They need to understand how the inevitable increase in wartime demand for treatment of the wounded, which is sadly not likely to end with the current wars, ripples through the treatment resources. This affects the Defense Department, the Department of Veterans Affairs (VA), state and municipal government health-care systems, private-sector health systems, community-based rehabilitation facilities and charitable support.

And they need to understand how the total system must not only expand during war but then contract for awhile when the demand for services is blessedly lower, but must also be able to re-expand as new wars quickly require increased capacity. We need to learn once and for all from the slow responses of the system that we have repeatedly experienced in modern times, from World War I, World War II, Korea, Vietnam and to Iraq and Afghanistan now.

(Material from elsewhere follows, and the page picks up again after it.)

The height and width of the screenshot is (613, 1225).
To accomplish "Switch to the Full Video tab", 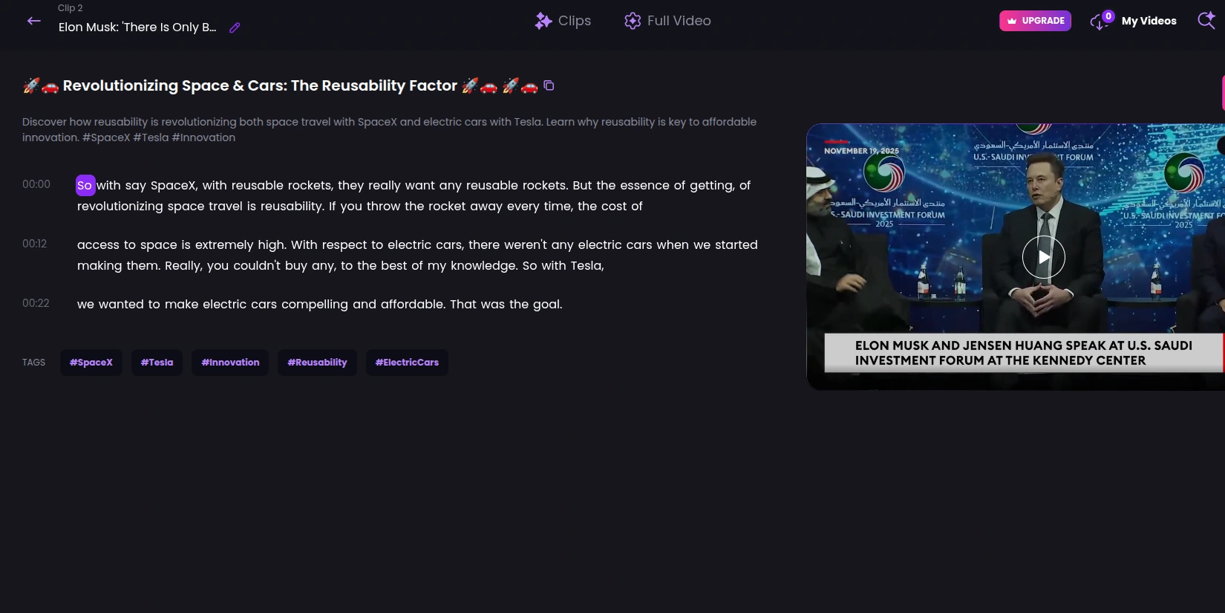I will [x=668, y=21].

This will inevitably require much greater interreliance — not only between Pentagon and VA resources, but also with the state and community level, the private sector and charitable services. Such interreliance of public-private and intergovernmental resources is not even conceptually understood at this point. Yet it is probably the vital breakthrough necessary to avoid repeating in the future the tragedies of surge and neglect that we have experienced during the last 90 years of war and peace and war.

The reformers need to understand the full financial implications that will affect the federal treasury for generations when they recommend changes in treatment and disability liability for the government. And they need to be fully seized of the drastic current shortages of available caseworkers and other health providers, before they make policy commitments that are probably not doable in the short term — no matter our good intentions.

This is far more complex than the disgraceful conditions revealed at one of the auxiliary buildings at Walter Reed.

To respond to those scandals, Congress and the executive branch created, by our noncomprehensive count, more than 15 commissions, panels, working groups and interagency task forces, etc., ranging from the President’s Commission to the Pentagon’s Independent Review Group to the VA’s Special Advisory Committee to so many more.

All these needed and worthy panels are feeling the hot political pressure to report back promptly and compassionately with comprehensive recommendations. They should certainly move with alacrity — but not in haste.

From what we hear from a number of these panels, the government-political-media timetable to reach conclusions and make public reports is wildly ahead of the hard analytical process necessary to reach sound long-term policy and operational conclusions. Phrases with huge implications for both quality of service and cost are being thrown into reports without even cursory study of their impact.

In an effort to avoid political criticism that might come in a report excluding any current failure from the commitment for immediate repair, there is a danger that the various reports will not prioritize what must be done in the short term, from what needs to be done for the long term. Timeline policy triage is necessary — but being politically unpleasant, it may not get performed.

Indeed, there is an insufficient feedback loop between the different panels. The sense that they must rush to public conclusions is denying several of the panels the time to benefit from the good work being carried out in the current panels.

Moreover, this kitchen-sink approach to listing problems and commitments to reform is leading to a failure to assign priority to the timing of different action items, as well as a failure to define objectives clearly and a failure to build in carefully focused accountability for ongoing improvements.

In future editorials we will focus on specific elements of needed reform. But for now, we urge both Republicans and Democrats, the executive and legislative branches and the press and the public to ease back their expectations for quick-review-process public conclusions.

Give the hundreds, probably thousands, of staffers and policy-makers both in and out of government a chance to get their teeth into the meat of the problem. We have a big responsibility to take care of our returning wounded and their families. It’s a big problem, and it will take some time to sort through what we can do, and how and when we can rationally do it.